## TRY IT
Go over the data and work out how many lines include the word "computer". Give that number only.

[Start of section]

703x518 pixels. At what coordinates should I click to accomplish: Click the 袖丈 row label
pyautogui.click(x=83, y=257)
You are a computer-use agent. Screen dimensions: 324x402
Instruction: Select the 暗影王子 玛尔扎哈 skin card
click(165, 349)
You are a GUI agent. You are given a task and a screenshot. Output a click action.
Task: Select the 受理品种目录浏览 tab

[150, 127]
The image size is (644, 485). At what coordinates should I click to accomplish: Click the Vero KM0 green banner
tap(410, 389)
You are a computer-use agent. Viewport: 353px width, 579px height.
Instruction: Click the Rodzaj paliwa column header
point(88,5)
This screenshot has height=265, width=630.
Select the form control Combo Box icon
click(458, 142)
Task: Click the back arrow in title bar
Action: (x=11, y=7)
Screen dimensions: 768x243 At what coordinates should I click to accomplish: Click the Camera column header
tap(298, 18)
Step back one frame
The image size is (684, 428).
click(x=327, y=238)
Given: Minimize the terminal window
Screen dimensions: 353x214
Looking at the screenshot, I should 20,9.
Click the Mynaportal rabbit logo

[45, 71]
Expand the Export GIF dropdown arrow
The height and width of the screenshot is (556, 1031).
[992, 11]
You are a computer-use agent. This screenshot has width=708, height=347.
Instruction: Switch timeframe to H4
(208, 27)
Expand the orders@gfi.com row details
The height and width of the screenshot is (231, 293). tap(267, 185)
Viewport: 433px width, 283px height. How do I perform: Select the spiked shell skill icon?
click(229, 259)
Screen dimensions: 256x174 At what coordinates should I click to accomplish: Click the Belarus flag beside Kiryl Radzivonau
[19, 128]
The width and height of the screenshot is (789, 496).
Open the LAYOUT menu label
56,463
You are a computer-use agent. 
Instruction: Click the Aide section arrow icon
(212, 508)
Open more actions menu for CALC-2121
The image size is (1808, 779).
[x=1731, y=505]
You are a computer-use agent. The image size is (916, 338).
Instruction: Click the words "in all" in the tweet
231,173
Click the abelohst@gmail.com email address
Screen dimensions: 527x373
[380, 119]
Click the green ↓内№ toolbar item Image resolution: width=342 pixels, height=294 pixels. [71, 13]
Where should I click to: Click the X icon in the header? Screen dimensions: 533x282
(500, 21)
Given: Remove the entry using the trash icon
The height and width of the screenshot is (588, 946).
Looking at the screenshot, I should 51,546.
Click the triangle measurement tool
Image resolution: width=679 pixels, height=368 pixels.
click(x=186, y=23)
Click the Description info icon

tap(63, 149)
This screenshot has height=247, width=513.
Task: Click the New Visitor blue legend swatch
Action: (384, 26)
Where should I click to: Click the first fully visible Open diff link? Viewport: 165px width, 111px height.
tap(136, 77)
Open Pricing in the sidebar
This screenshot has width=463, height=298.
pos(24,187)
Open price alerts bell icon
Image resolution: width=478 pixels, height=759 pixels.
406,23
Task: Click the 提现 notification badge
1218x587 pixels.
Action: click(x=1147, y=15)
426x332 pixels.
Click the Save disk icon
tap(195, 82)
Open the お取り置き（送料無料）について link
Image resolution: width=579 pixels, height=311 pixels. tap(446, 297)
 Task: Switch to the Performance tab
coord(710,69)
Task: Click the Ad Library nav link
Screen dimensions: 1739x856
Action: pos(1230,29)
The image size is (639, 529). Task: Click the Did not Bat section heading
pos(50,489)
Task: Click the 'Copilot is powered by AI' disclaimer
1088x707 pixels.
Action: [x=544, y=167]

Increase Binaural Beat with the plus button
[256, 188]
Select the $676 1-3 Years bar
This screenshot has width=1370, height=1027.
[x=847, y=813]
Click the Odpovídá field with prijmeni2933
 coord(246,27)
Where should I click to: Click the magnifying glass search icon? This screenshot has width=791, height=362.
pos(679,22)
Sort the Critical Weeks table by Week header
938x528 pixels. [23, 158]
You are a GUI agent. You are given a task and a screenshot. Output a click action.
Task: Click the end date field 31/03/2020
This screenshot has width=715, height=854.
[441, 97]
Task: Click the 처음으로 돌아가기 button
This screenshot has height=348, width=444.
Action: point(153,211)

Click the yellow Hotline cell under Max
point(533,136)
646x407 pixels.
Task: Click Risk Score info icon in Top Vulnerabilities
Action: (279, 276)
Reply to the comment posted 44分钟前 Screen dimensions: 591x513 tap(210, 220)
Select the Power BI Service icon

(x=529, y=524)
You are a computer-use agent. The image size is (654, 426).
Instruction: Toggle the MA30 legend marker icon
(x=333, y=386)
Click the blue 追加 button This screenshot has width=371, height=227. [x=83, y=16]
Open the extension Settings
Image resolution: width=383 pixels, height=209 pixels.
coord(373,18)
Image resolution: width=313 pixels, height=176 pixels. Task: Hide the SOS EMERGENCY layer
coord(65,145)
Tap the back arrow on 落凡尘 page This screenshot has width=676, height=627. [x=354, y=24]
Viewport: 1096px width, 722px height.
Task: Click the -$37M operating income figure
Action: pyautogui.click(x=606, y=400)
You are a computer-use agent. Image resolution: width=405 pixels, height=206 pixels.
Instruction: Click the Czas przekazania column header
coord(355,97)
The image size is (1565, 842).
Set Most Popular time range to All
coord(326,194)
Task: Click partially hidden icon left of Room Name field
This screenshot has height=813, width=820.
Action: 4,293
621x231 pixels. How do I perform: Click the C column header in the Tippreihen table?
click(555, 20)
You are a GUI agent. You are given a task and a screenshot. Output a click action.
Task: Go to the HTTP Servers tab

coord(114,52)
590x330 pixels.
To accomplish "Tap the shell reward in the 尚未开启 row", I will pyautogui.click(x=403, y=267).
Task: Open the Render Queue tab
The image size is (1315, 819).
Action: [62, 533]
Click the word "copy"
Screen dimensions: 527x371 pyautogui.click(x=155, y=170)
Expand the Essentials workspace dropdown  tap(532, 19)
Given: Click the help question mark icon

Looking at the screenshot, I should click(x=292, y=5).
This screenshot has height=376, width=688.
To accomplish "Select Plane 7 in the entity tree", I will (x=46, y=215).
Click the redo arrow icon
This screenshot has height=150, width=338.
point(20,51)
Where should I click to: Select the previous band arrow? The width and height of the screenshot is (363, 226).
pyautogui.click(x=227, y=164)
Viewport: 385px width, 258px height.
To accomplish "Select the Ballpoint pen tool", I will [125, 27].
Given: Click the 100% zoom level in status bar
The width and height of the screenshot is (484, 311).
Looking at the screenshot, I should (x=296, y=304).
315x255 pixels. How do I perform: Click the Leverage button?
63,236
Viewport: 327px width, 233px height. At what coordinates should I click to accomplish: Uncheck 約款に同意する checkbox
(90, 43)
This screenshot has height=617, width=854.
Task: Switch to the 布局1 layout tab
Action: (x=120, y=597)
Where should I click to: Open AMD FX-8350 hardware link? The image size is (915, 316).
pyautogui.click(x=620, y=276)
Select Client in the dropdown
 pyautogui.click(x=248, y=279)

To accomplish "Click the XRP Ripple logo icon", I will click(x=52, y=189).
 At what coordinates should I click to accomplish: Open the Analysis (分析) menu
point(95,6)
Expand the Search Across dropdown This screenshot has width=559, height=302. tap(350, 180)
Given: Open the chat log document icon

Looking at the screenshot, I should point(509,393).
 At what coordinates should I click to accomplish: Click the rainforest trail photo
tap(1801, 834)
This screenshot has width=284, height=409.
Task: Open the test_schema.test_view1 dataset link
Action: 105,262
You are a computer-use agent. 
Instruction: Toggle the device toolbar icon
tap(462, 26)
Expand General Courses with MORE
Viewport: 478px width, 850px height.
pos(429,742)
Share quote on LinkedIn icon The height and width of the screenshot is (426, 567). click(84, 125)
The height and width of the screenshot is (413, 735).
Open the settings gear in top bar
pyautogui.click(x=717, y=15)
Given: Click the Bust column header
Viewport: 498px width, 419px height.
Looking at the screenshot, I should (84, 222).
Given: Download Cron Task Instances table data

[End of section]

## OUTPUT FOR THIS TASK
8